§ **Exercise goal**
Every line of the entries below that mentions "computer" is to be copied out.

§ **Material supplied**
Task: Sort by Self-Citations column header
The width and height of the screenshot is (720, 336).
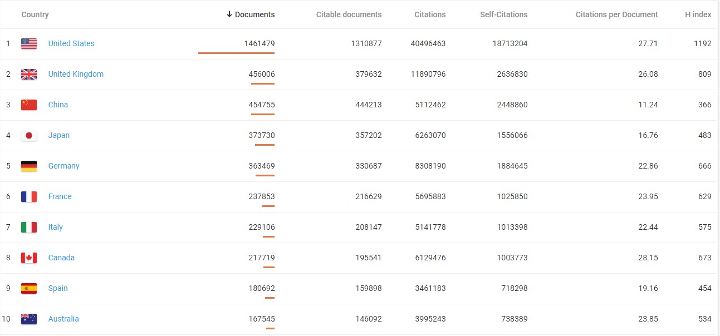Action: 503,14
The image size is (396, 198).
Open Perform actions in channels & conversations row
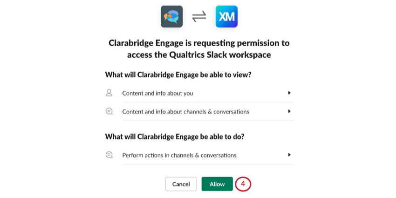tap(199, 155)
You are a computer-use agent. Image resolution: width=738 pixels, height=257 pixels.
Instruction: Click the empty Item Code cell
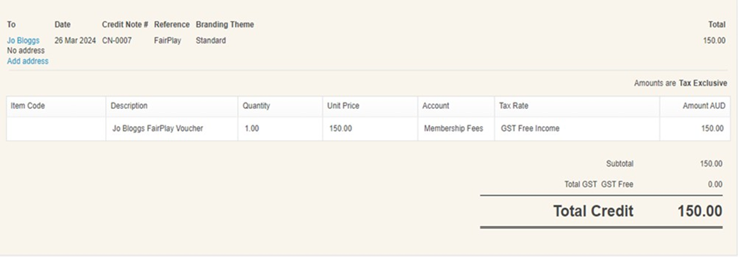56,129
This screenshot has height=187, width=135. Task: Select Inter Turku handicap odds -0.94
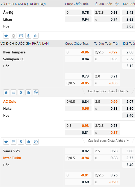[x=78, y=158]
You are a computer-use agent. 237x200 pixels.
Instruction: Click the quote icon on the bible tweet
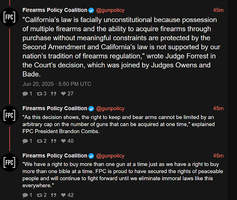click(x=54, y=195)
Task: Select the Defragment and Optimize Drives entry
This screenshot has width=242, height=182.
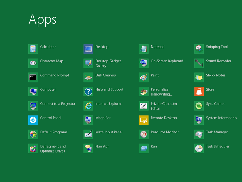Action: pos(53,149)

...

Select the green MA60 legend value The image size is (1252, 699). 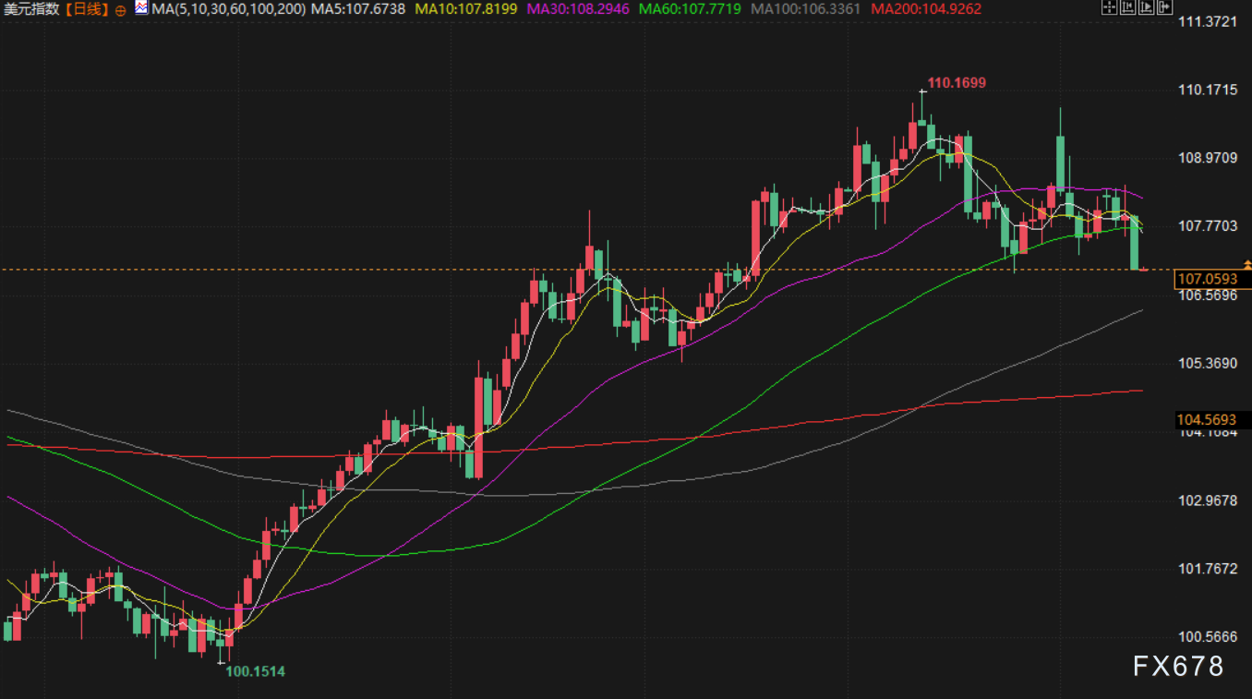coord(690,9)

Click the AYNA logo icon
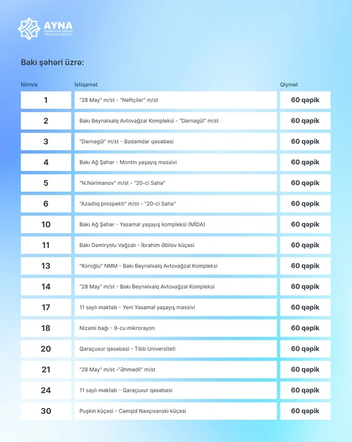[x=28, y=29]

...

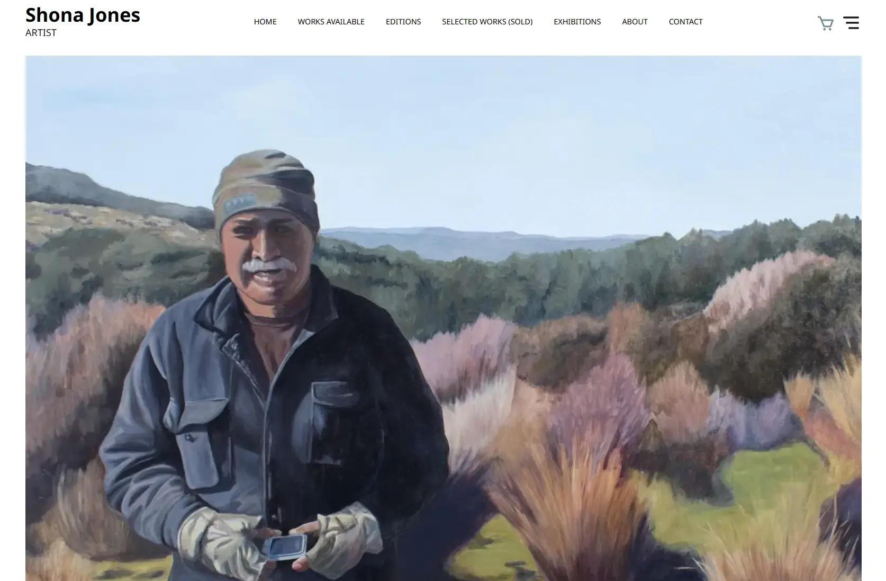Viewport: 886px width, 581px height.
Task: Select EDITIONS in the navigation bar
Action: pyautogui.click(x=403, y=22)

§ **Response to the task**
You are a computer-use agent. Image resolution: width=738 pixels, height=257 pixels.
You are a computer-use agent. 237x200 pixels.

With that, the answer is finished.